§ TASK TO CARRY OUT:
As the answer, give exactly the lines of the records below from the one with "The width and height of the screenshot is (1568, 570)." through the one with "1233x739 pixels.", ends included and pictures left out.

§ EXTRACTED RECORDS:
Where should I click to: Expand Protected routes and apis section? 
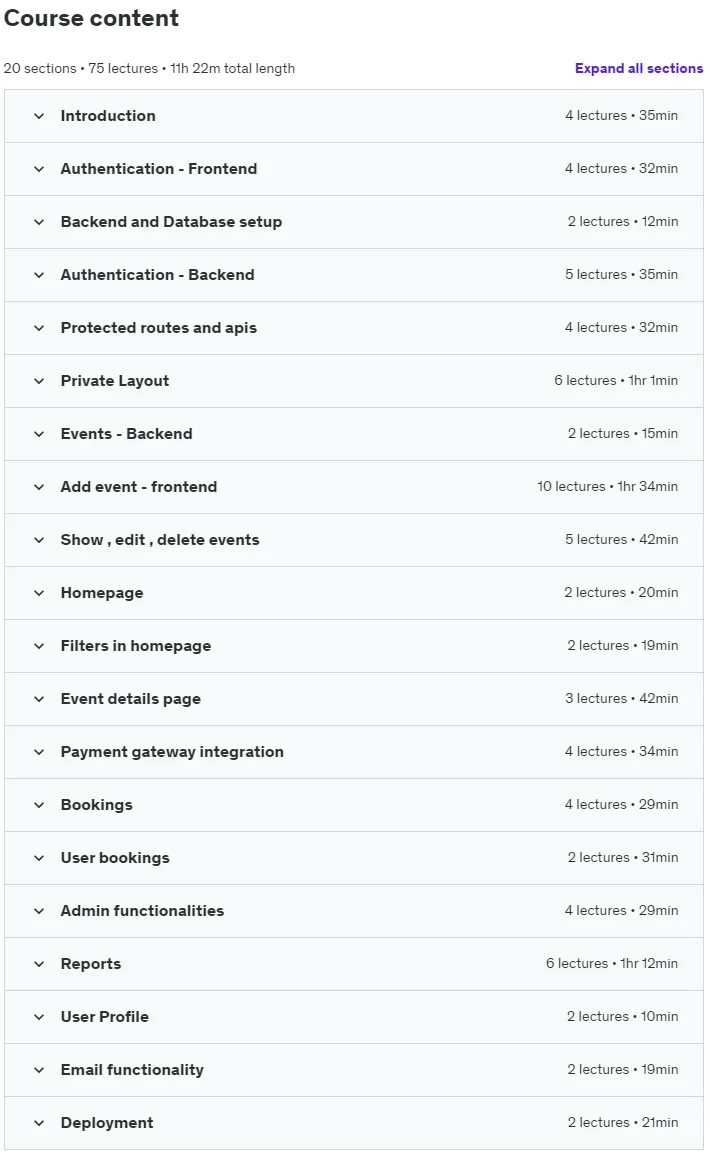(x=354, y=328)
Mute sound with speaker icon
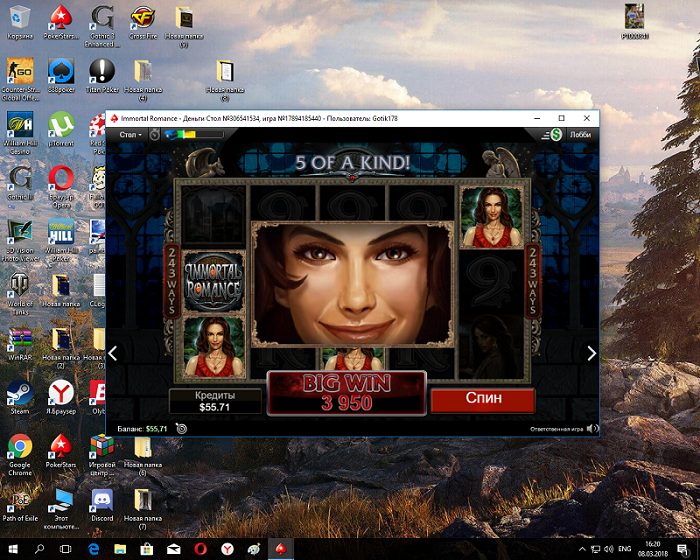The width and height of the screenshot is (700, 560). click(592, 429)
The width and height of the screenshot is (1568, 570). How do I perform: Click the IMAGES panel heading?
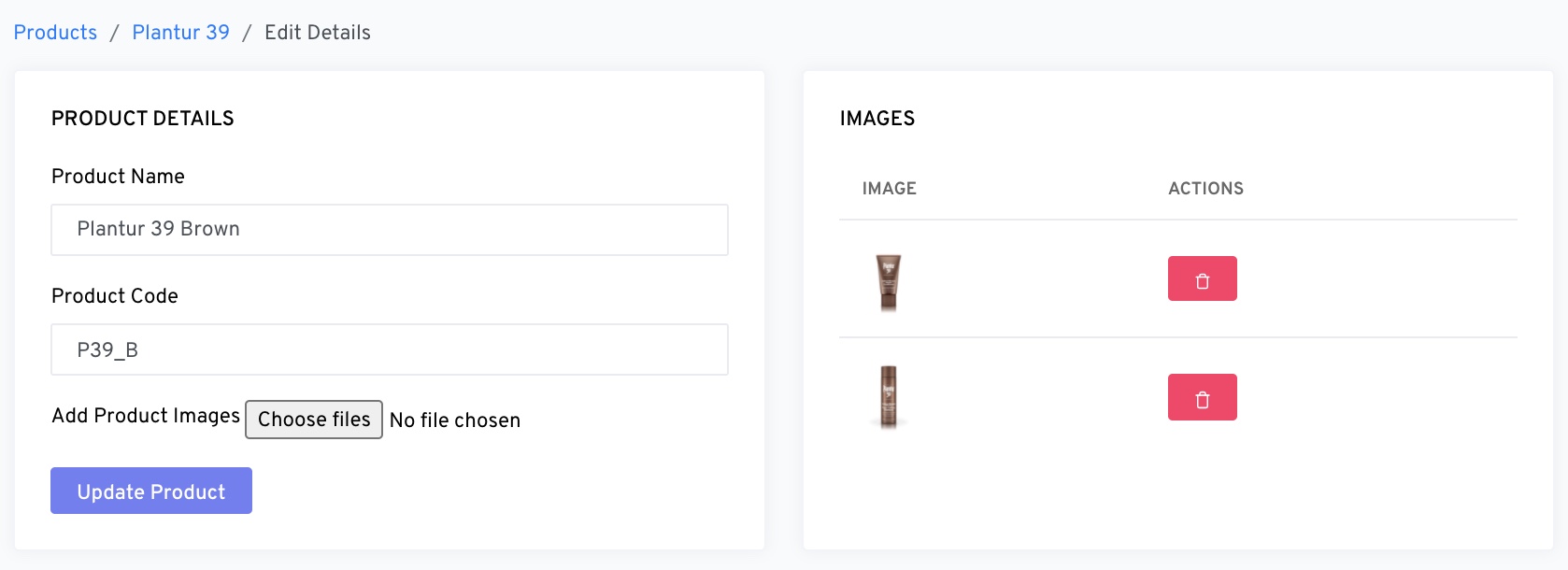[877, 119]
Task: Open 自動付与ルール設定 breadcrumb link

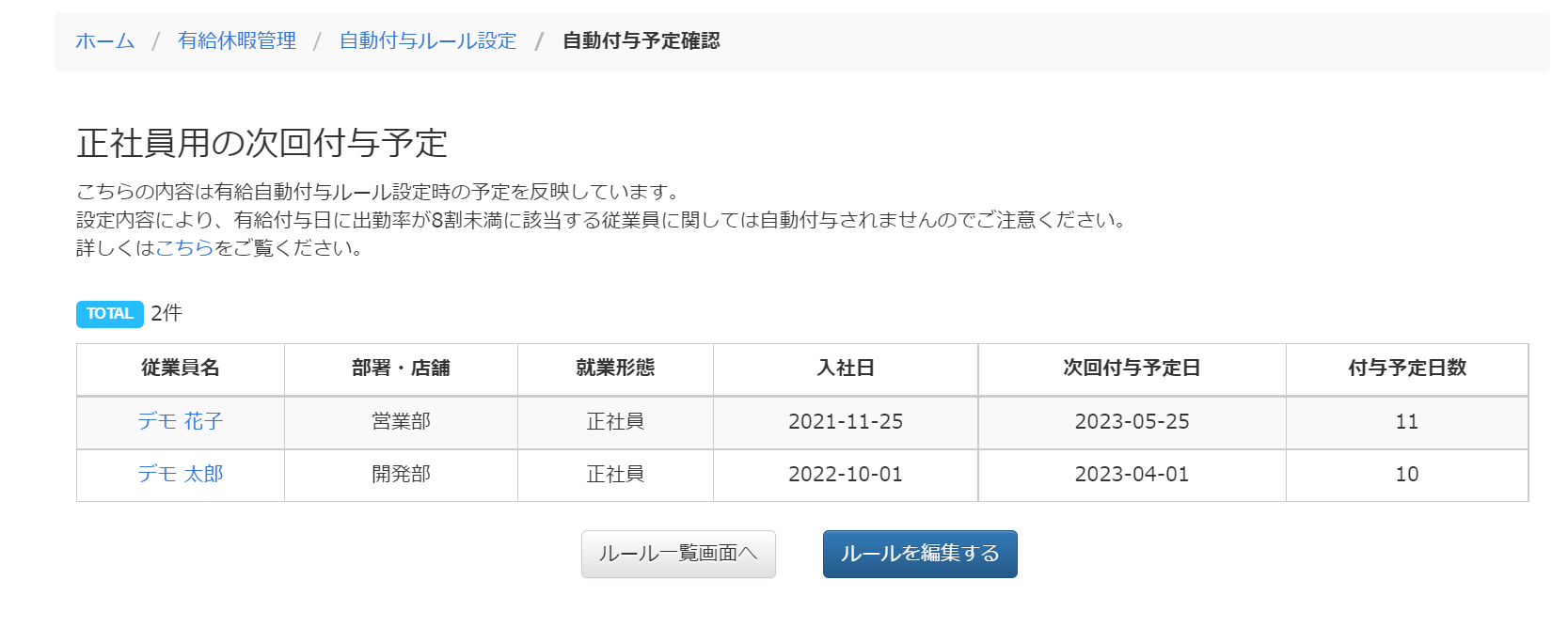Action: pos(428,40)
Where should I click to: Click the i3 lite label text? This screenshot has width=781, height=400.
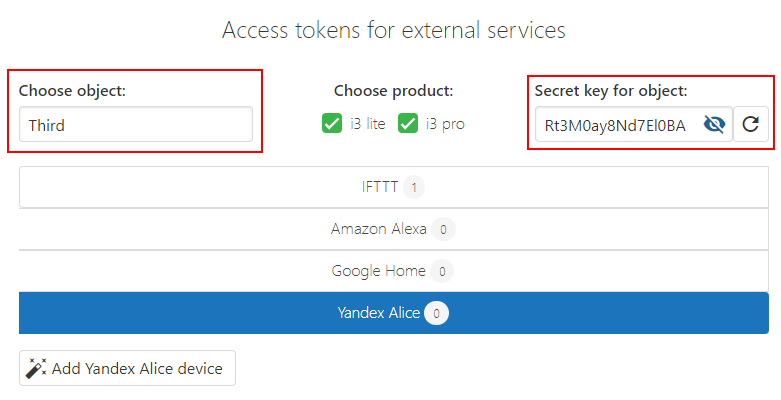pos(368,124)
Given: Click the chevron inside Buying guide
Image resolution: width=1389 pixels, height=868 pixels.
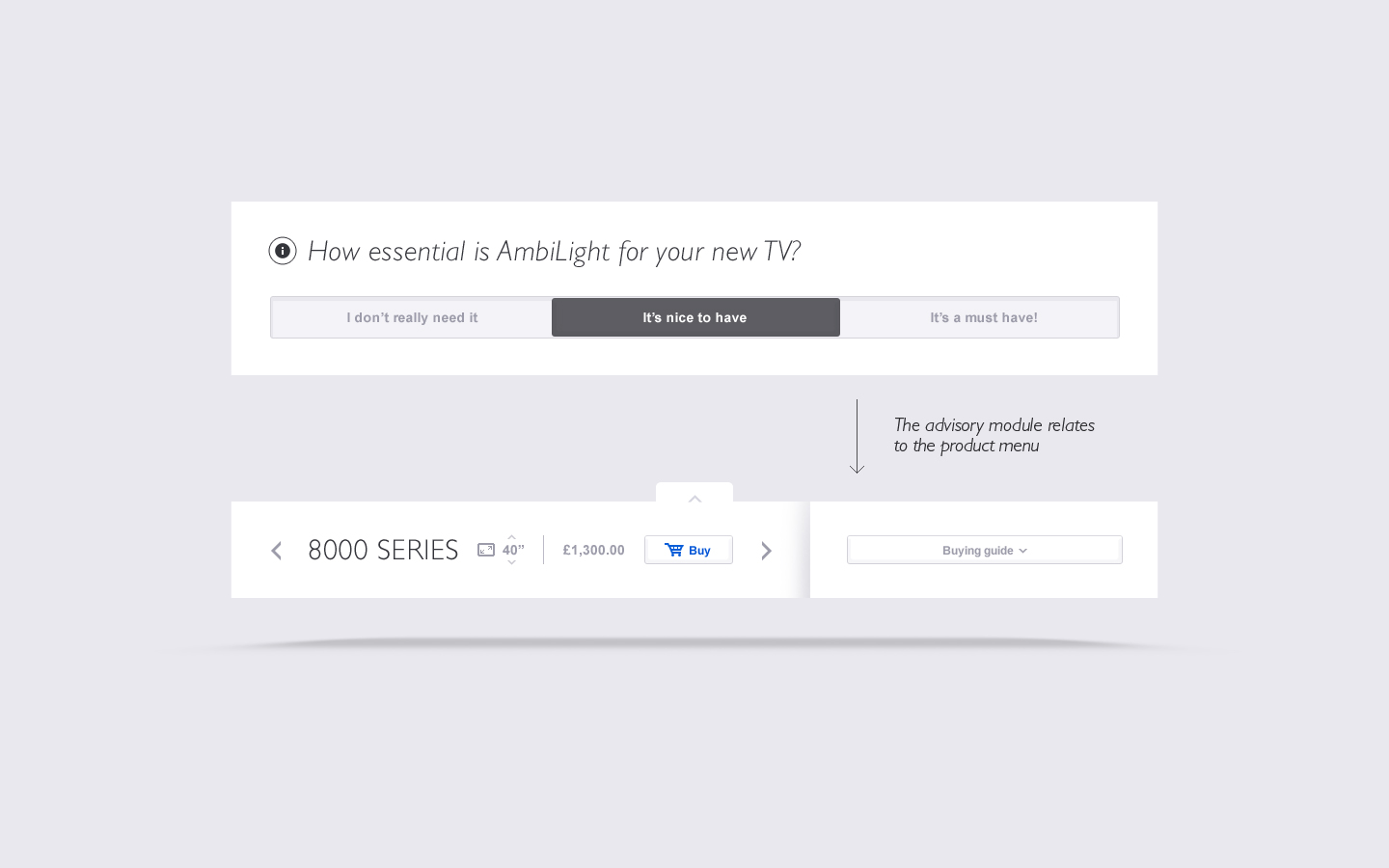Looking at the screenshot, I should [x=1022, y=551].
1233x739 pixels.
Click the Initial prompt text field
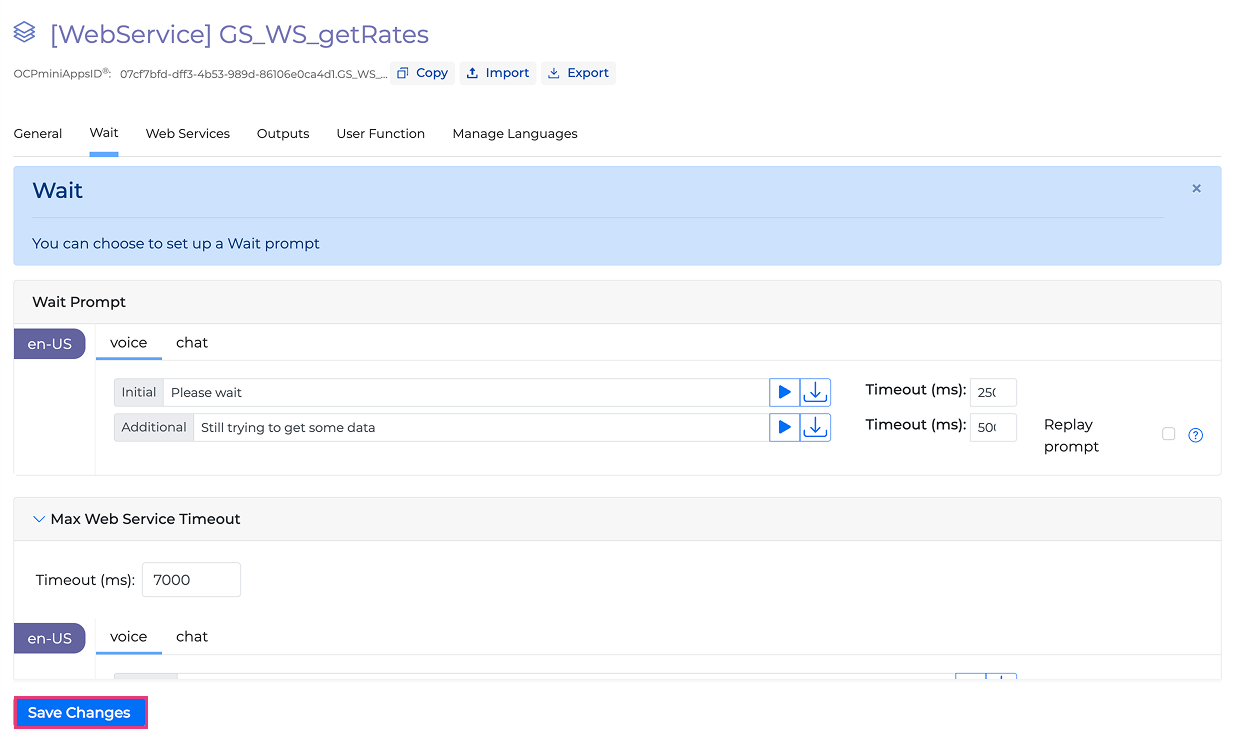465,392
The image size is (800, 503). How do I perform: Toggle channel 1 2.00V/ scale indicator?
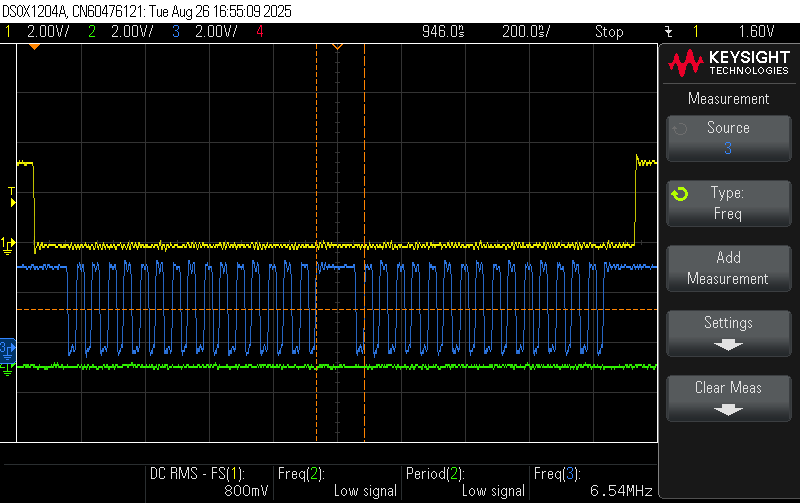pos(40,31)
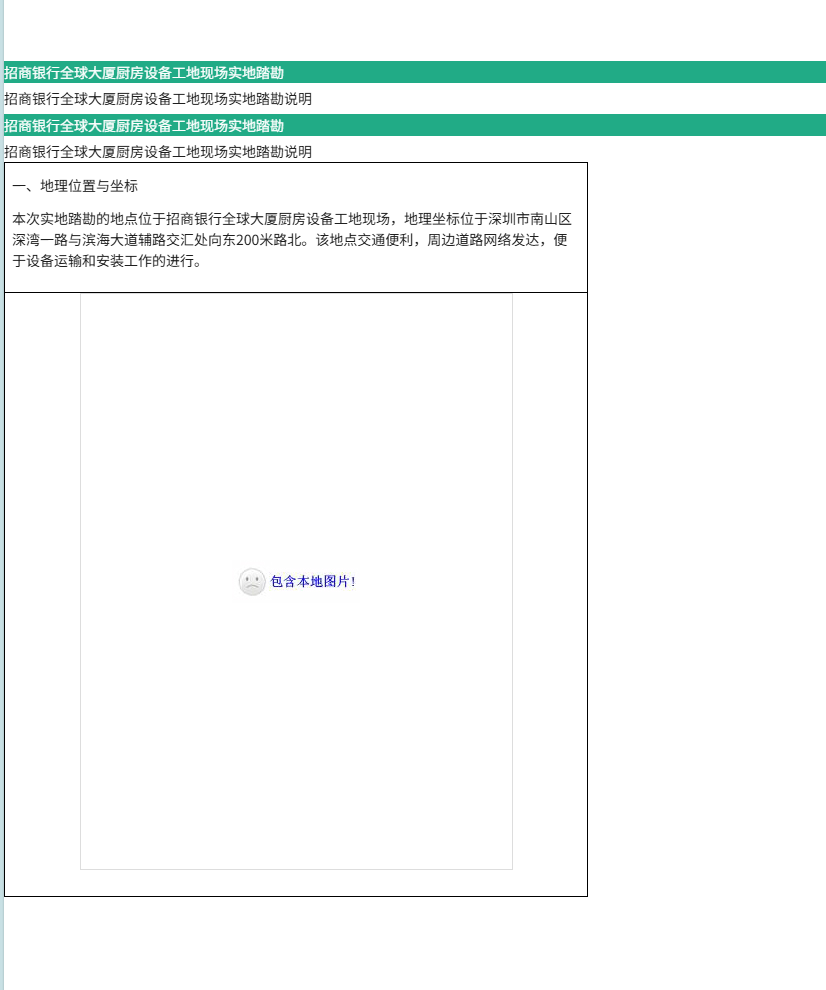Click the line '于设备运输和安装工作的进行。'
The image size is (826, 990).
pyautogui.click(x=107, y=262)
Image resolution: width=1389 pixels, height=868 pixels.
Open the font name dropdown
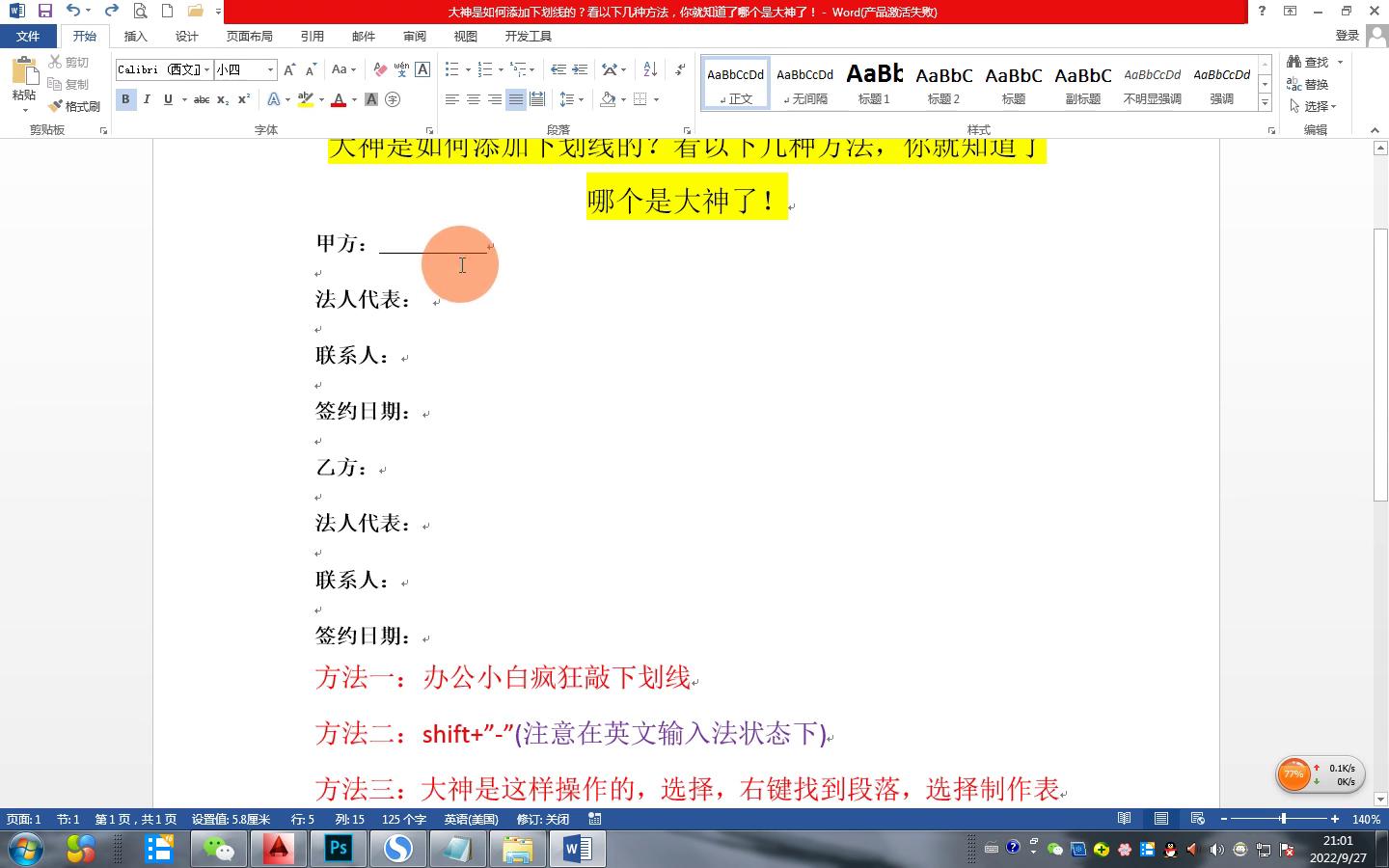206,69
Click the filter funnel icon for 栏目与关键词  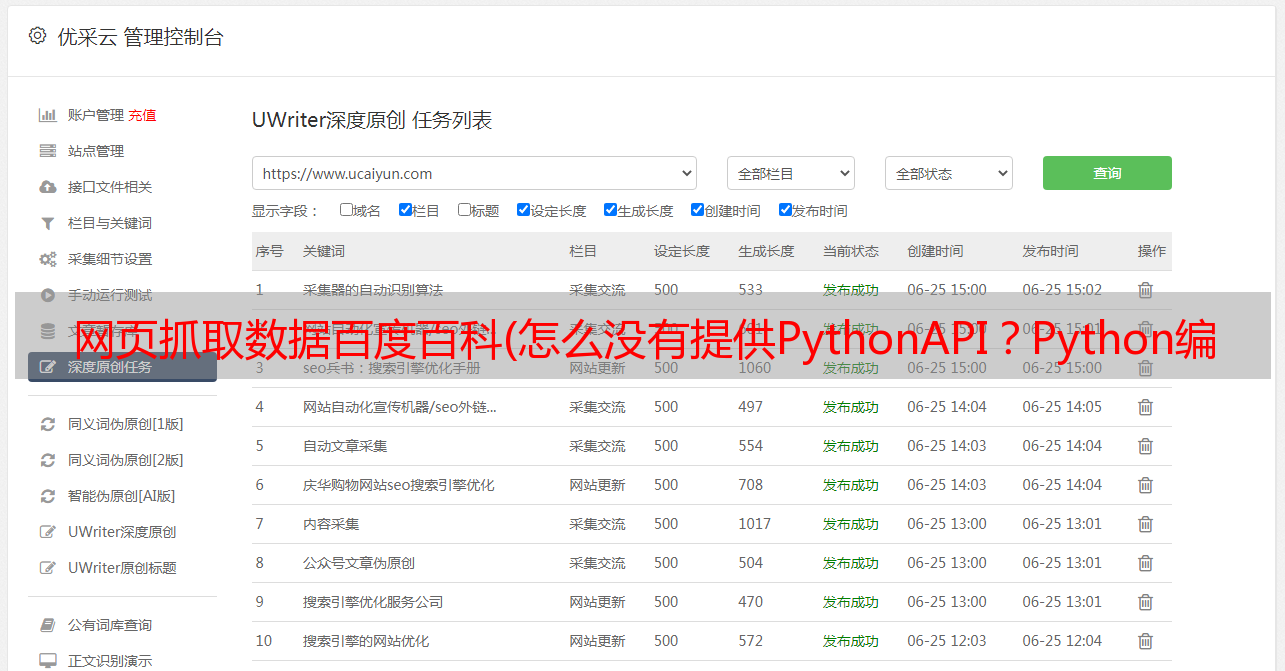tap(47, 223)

§ SOLUTION TO THE EXERCISE:
The width and height of the screenshot is (1568, 570). How do I perform: Click the IMAGES panel heading?
[877, 119]
Task: Open 自動付与ルール設定 breadcrumb link

Action: pos(428,40)
Where should I click to: Click the i3 lite label text? This screenshot has width=781, height=400.
pos(368,124)
Given: Click the chevron inside Buying guide
Image resolution: width=1389 pixels, height=868 pixels.
Looking at the screenshot, I should [x=1022, y=551].
1233x739 pixels.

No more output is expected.